Public Safety in the post-Pulse era

By ann summers pulseOne.jpg

 

Orlando’s horrific domestic extremist attack demonstrates that with the constant, cyclical negation of private and public rights there cannot be win-win solutions in a modern democracy that has foundationally resisted the notion of a theocratic state.

An acceptable measure of public safety is possible with a society and economy based on exchange-values that exceed use-values whether it’s interest charges, taxes, or simple profit based on consumer price ignorance.

And then there’s credit and debt, and all the possible hard feelings that can cause conflict over property, public and private.

And there’s even a micro-aggression for all of the above with the attendant offenses of everyday life — misinterpreted stereotyping and disrespect with posturing ranging from offensive t-shirts to open-carrying firearms.

But there’s never absolute public safety, whether it’s poor driving or basic actions while not caring about self or others.
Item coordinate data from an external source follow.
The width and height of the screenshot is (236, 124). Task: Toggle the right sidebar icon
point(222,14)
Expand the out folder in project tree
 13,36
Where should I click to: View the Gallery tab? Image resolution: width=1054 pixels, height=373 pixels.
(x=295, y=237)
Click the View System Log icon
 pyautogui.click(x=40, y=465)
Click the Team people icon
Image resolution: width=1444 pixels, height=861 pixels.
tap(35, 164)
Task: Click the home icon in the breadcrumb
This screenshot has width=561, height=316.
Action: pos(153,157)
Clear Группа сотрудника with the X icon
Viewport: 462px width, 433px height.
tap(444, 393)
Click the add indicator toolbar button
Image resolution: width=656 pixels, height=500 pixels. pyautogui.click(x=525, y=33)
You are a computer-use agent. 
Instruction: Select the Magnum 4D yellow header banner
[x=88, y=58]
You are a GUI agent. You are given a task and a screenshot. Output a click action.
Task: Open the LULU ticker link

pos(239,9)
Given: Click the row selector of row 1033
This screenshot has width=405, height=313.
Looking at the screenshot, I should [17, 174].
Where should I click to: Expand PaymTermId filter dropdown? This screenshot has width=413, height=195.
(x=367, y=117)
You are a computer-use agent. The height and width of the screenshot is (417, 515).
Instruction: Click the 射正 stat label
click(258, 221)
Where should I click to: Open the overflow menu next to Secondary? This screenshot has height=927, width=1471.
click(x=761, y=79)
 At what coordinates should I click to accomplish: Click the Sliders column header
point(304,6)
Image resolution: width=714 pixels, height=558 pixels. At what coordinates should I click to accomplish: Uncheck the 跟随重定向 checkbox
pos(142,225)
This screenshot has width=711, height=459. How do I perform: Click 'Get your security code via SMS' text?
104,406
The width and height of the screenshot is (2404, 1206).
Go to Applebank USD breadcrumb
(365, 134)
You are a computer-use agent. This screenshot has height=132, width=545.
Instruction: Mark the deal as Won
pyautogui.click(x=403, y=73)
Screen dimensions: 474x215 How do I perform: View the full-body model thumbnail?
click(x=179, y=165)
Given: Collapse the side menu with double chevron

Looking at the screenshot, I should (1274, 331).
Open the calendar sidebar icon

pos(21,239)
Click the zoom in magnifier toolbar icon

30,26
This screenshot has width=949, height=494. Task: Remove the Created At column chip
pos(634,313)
At what moment is inflammatory speech actionable intelligence when ignorance is the core meaning for major party candidates.

“Pulse usually hires armed off-duty police officers who stay in the parking lot outside”

Trying as a former CIA officer attempted to do in a CBS interview today by drawing a direct line to Daesh does not address the fundamental psychological and terror threat disqualifications for firearms operation and purchasing.

Safe places are never safe when even as a guard can exchange fire with the assailant and yet most of the carnage may have all occurred within the first minutes as the attacker fled into the restroom.

There will be the hypothetical of thinking that safety could have come from identifying and regulating the assailant’s possible bi-polar condition should have disqualified him from firearms purchases or that even that that condition may have come from a failure to find personal peace from commitment to an ideological practice that included pilgrimages to international sacred sites.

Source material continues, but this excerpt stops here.